** START Dataset entries **

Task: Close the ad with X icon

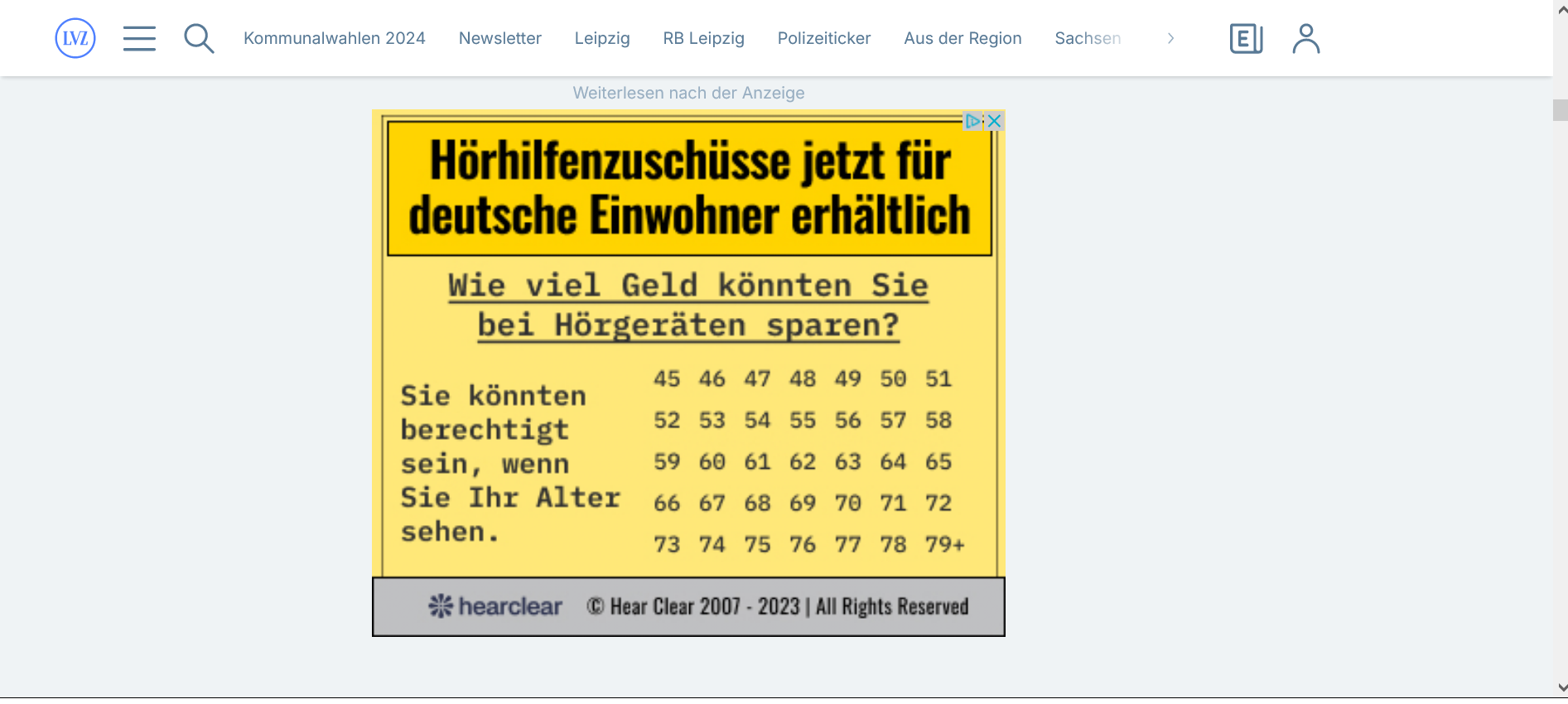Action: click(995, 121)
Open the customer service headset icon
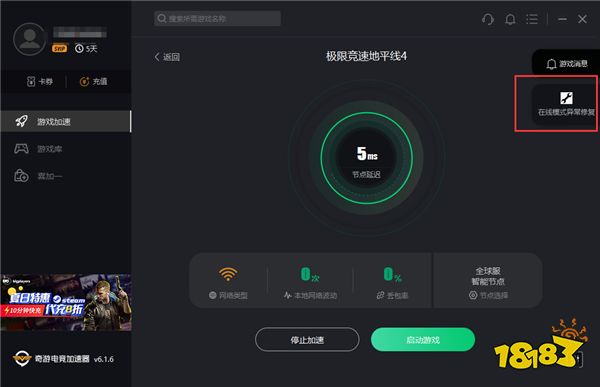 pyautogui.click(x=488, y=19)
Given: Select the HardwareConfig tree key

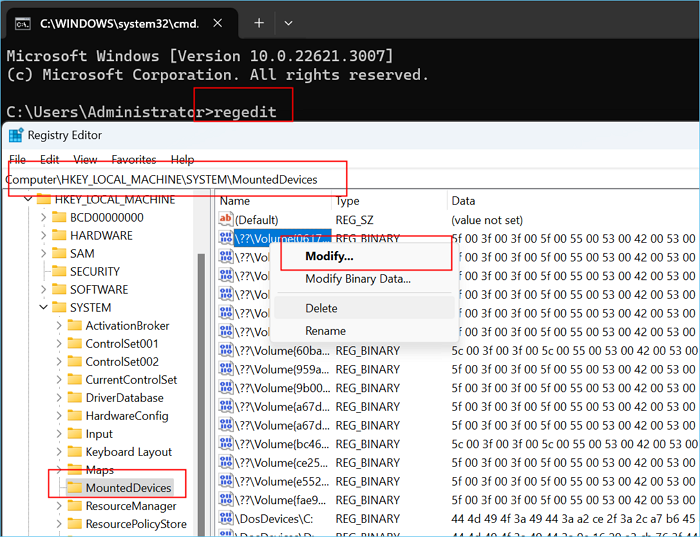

** END Dataset entries **

• _Task requirements_
Output every one of the rows above word for word, omitting the pictures.

• _Correct result_
Task: Close the ad with X icon

Action: click(995, 121)
Open the customer service headset icon
 pyautogui.click(x=488, y=19)
Given: Select the HardwareConfig tree key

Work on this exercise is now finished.